==== Excerpt

For purposes of this Article XII, the term "Fair Market Value" of
the Common Stock shall be defined as an amount equal to either (a)
the mean of the closing bid and asked quotations in the
over-the-counter market on such date (rounded up to the nearest
cent), as reported by the National Association of Securities
Dealers Automated Quotation System, or (b) in the event the Common
Stock is listed on any exchange, the last sale price on such
exchange on such date or, if there are no sales on such date, the
mean of the bid and asked prices (founded up to the nearest cent)
for the Common Stock on such exchange at the close of business on
such date.

                           Article XIII
                       Exercise of Options
     Unless an Optionee gives written notice of termination to the
Company as provided in Article XV below, Options shall be exercised
automatically for him on the Exercise Date for the purchase of the
number of full shares of the Common Stock which the balance of the
payroll deductions credited to such Optionee's separate account
during the term of the Option shall purchase at the Option Price.

========
==== Given information

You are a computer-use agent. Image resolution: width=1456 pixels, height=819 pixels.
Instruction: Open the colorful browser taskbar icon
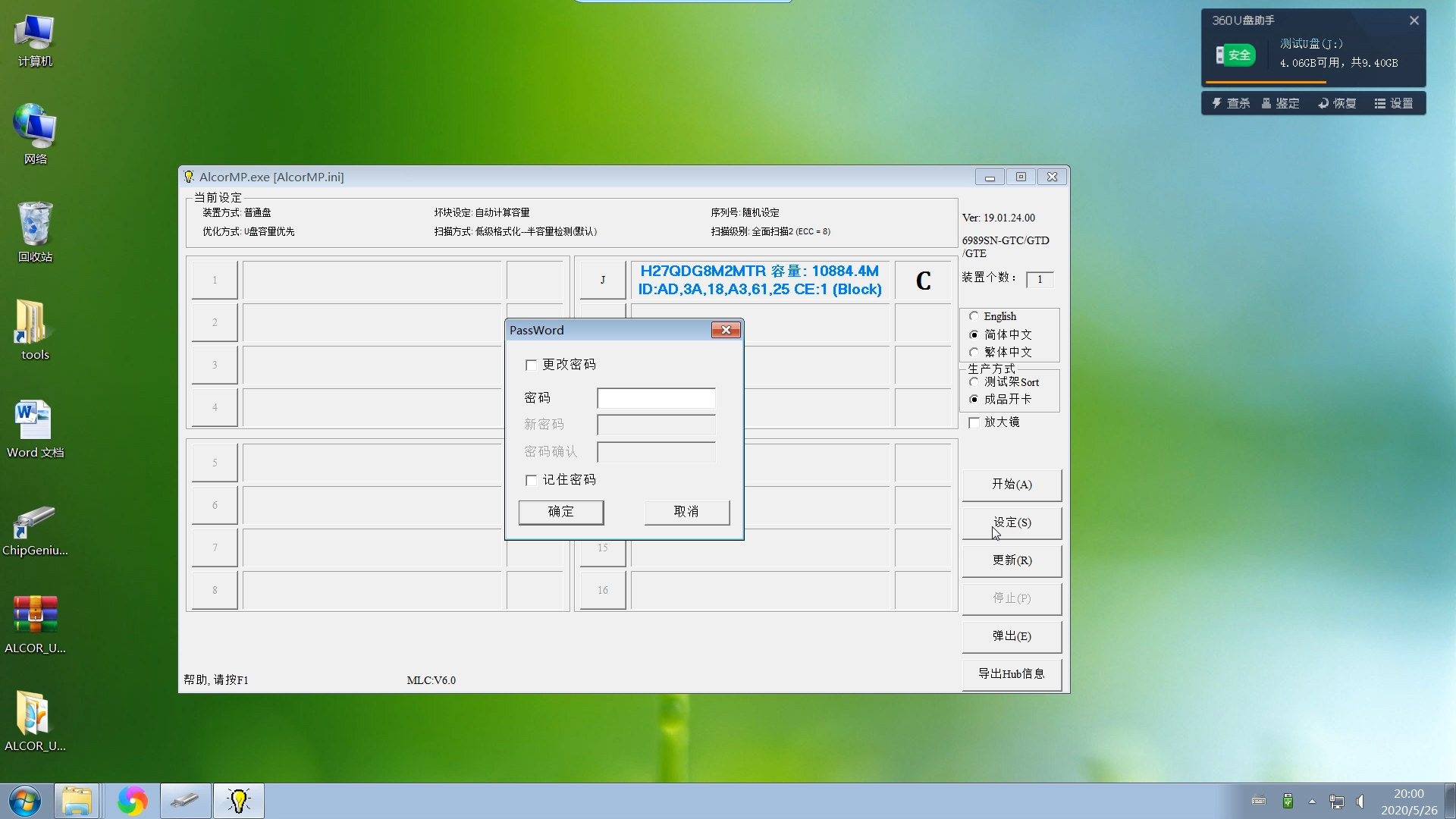pyautogui.click(x=132, y=801)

========

Exercise objective: Copy out the full stock option plan excerpt above, word for word and with the same line breaks.

Task solution:
For purposes of this Article XII, the term "Fair Market Value" of
the Common Stock shall be defined as an amount equal to either (a)
the mean of the closing bid and asked quotations in the
over-the-counter market on such date (rounded up to the nearest
cent), as reported by the National Association of Securities
Dealers Automated Quotation System, or (b) in the event the Common
Stock is listed on any exchange, the last sale price on such
exchange on such date or, if there are no sales on such date, the
mean of the bid and asked prices (founded up to the nearest cent)
for the Common Stock on such exchange at the close of business on
such date.

                           Article XIII
                       Exercise of Options
     Unless an Optionee gives written notice of termination to the
Company as provided in Article XV below, Options shall be exercised
automatically for him on the Exercise Date for the purchase of the
number of full shares of the Common Stock which the balance of the
payroll deductions credited to such Optionee's separate account
during the term of the Option shall purchase at the Option Price.